Quando o produtor John Chapman chegou espalhando sementes de maçã, o que lhe rendeu seu apelido, Johnny Appleseed, a ideia não era a produção de mais tortas, mas sim da cidra, alimento básico que salvava vidas, além de ser uma forma valiosa de moeda – e porque estava de olho na especulação imobiliária, comprando terras que mais tarde alcançariam um preço mais alto com pomares de frutas.

O applejack de John Holman (Travis Dove/The New York Times)

Applejack percorreu um longo caminho desde a bebida caseira ilícita que frequentemente continha compostos perigosos, como metanol e acetona, que podem causar cegueira, insuficiência renal e outros danos permanentes.

Esses riscos à saúde tornaram os pomares de maçã um alvo do movimento de temperança, que começou no século XIX. Em 1884, quando o movimento ganhou força, o "The New York Times" publicou um editorial intitulado "Uma Bebida Perversa", condenando não apenas os destilados em geral, mas o applejack em particular. "O nome tem uma aparência caseira e inocente, mas na realidade o applejack é uma bebida particularmente poderosa e maligna", dizia o jornal. Quando a Lei Seca terminou em 1933, os pomares haviam desaparecido e nunca foram replantados, porque os grãos baratos e abundantes facilitaram a produção de uísque.

"A proibição matou a biodiversidade das maçãs neste país", afirmou Holman.

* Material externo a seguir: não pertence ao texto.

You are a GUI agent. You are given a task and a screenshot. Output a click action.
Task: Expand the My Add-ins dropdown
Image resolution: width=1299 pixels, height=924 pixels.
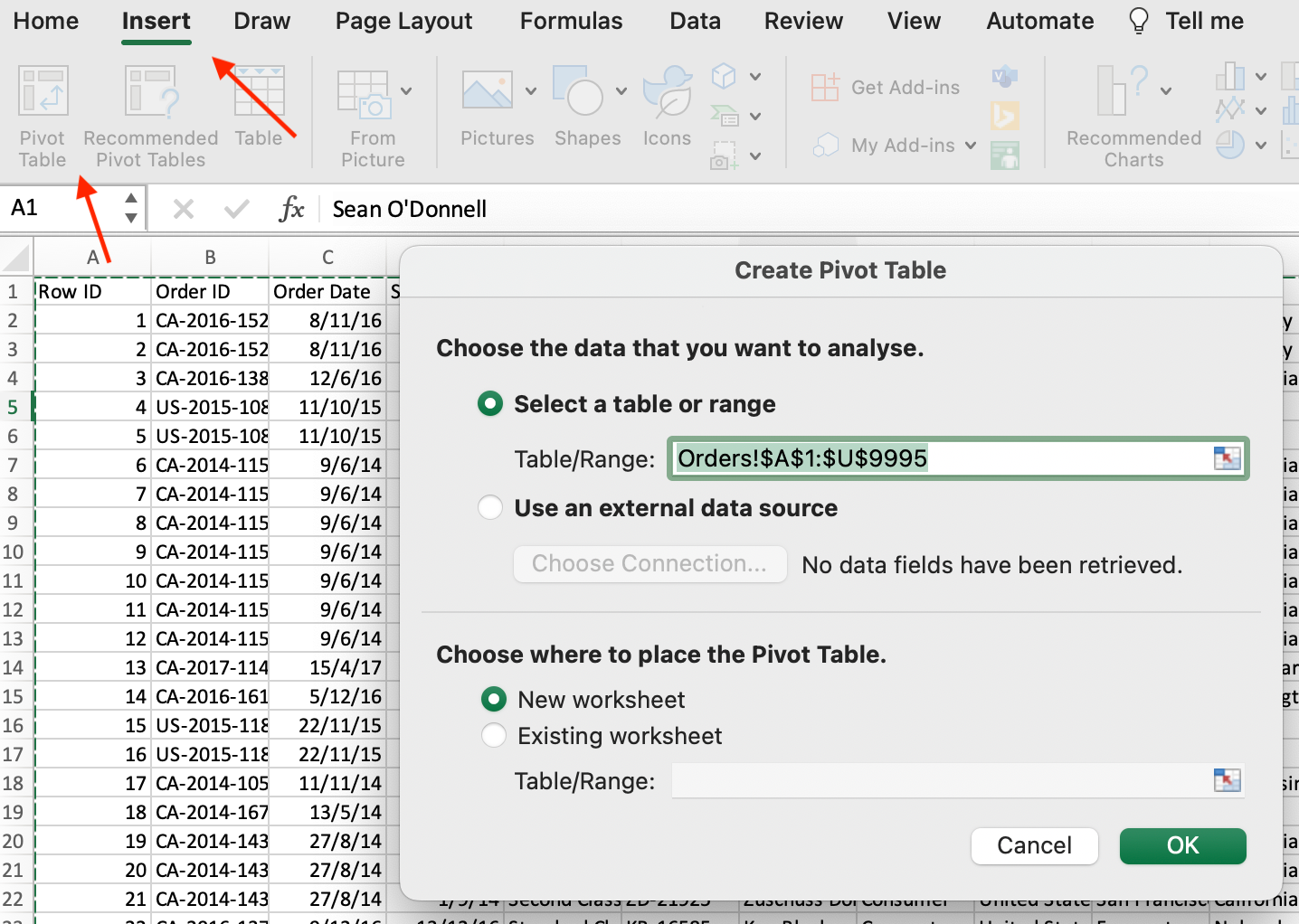click(x=971, y=146)
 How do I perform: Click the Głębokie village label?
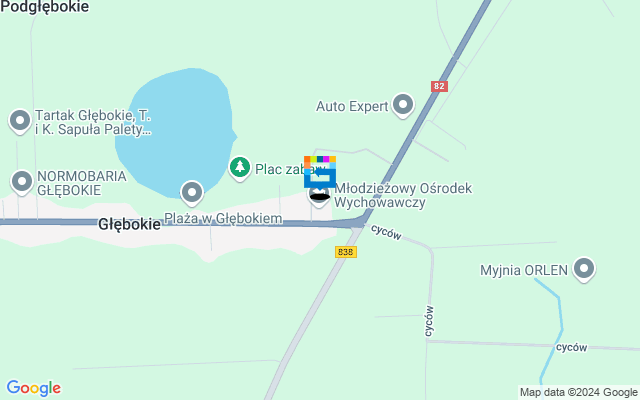point(129,224)
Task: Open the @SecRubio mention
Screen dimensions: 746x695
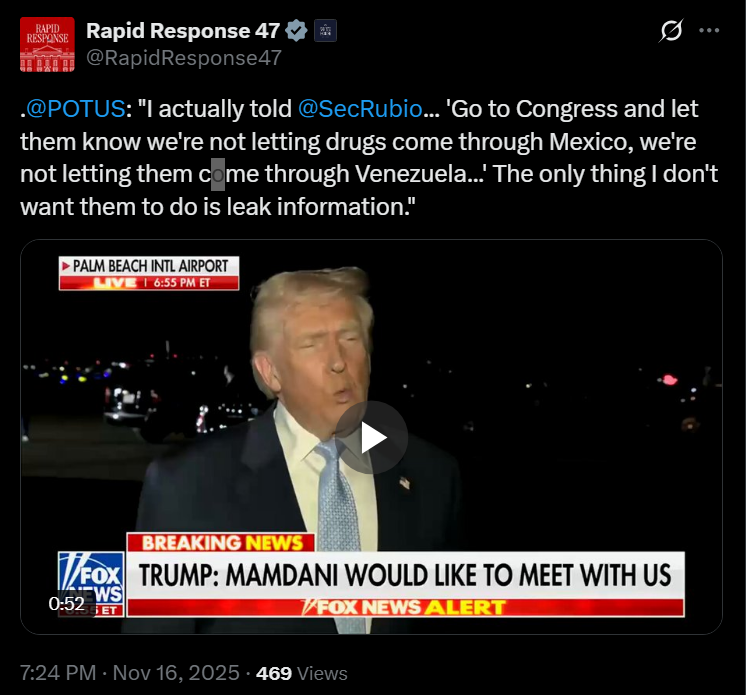Action: [x=360, y=109]
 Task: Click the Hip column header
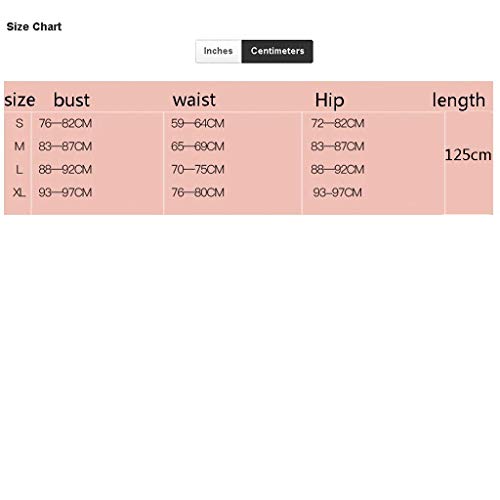tap(329, 100)
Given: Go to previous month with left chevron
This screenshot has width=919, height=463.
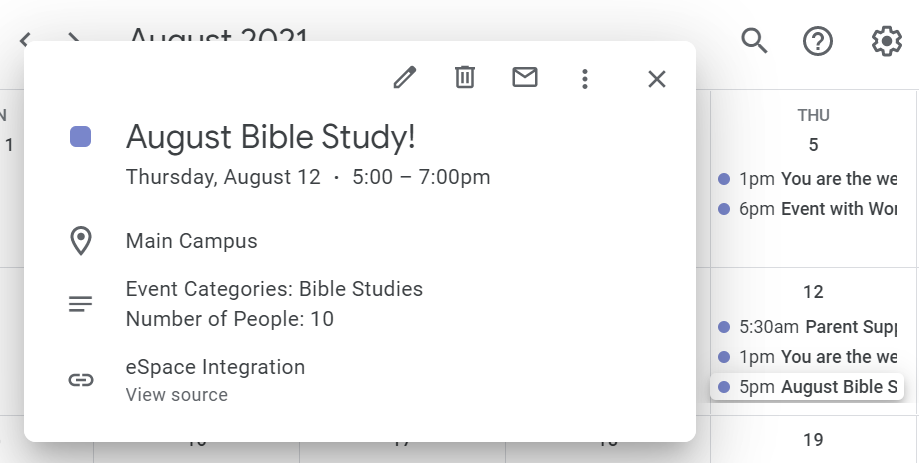Looking at the screenshot, I should click(x=25, y=39).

Muito antes de entrar no ramo dos destilados, Holman havia se formado em Química na Universidade da Carolina do Norte em Chapel Hill, e tinha planos de seguir seu pai na profissão médica.

Mas se interessou pelo vinho, e trabalhou nesse campo por 16 anos antes de construir sua destilaria aqui, onde há quase tantos pomares de maçã quanto igrejas.

Quando começou, Holman planejava criar destilados únicos com um terroir estritamente local, como gim aromatizado com zimbro, e vodca feita de uva muscadina nativa. No entanto, mesmo os consumidores de coquetéis sofisticados não ligaram muito para seus produtos, de modo que ele optou por um mais acessível: o applejack. "Ninguém nunca me perguntou o que é uma maçã", disse ele.